A manutenção, a limpeza e a organização da sala de espera e das salas de projeção são bem executadas. A disposição do espaço já revela a intenção de criar uma atmosfera cult e intelectual: há um café; há espaço para leitura na sala de espera; há uma livraria perto da bilheteria. A decoração escura, em concreto, sóbria, com detalhes em madeira e uma parede comportando a exposição de fotos do Instituto Moreira Salles – que, no período da pesquisa de campo, era composta por quadros com fotografias em preto e branco – fazem parte da constituição dessa atmosfera, não voltada apenas para o consumo de pipocas e refrigerantes –, privilegiado na rede Cinemark, em que a decoração é chamativa, vermelha, alegre e a bomboniere ocupa uma posição de destaque –, mas voltada à constituição de um espaço de desfrute, de leitura, em que é possível passar um tempo sentado no café.

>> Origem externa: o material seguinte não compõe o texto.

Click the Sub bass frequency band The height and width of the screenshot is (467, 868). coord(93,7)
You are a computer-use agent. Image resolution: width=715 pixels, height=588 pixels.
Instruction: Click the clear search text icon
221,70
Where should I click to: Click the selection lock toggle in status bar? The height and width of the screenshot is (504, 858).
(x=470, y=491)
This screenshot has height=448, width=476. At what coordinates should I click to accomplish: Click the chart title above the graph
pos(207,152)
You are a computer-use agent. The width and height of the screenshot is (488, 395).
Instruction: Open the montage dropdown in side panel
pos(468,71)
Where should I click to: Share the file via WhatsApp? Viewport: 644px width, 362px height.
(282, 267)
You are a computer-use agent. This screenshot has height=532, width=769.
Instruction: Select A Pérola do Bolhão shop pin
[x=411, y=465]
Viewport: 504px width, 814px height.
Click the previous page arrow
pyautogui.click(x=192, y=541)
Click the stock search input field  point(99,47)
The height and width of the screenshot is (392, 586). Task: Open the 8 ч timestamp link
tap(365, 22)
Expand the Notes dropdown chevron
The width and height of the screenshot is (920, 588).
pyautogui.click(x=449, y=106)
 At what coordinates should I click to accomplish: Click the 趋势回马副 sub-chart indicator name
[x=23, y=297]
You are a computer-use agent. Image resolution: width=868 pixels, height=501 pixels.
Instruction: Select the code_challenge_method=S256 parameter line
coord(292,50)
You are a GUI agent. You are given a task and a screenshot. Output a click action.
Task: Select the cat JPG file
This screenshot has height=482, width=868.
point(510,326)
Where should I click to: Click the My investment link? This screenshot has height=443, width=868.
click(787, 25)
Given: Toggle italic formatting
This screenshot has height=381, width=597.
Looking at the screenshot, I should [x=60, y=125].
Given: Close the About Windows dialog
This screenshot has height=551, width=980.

O público que frequenta esse espaço apropria-se dele de forma diferente daquela como o Cinemark é apropriado: as pessoas chegam um bom tempo antes do início da sessão para ficar no café conversando ou lendo; há menos filas e menos procura pela bomboniere; as próprias embalagens de pipoca e refrigerante são menores do que as encontradas na rede Cinemark.

Em geral, os espaços de exibição apresentam-se como não-lugares, isto é, existe uma padronização e homogeneização dos cinemas. Estar no Cinemark ou no Espaço Itaú ou no Playarte, aparentemente, não faz diferença, tendo em vista que a disposição espacial é praticamente a mesma: há a bilheteria, um espaço para espera e formação de filas, a bomboniere e as salas de exibição. Entretanto, esses lugares padronizados tornam-se lugares por meio da apropriação que o público faz deles, a qual está relacionada à programação e à proposta do circuito exibidor.

Alguns cinemas da rede Cinemark apresentam um aspecto bastante juvenil; é o caso do Cinemark Shopping Metrô Santa Cruz, diferentemente do Espaço Itaú, que é mais sóbrio. Por outro lado, há o Cinemark Iguatemi, que pouco lembra um Cinemark, uma vez que é personalizado, mais sofisticado e elegante, com cores sóbrias e tons pastéis.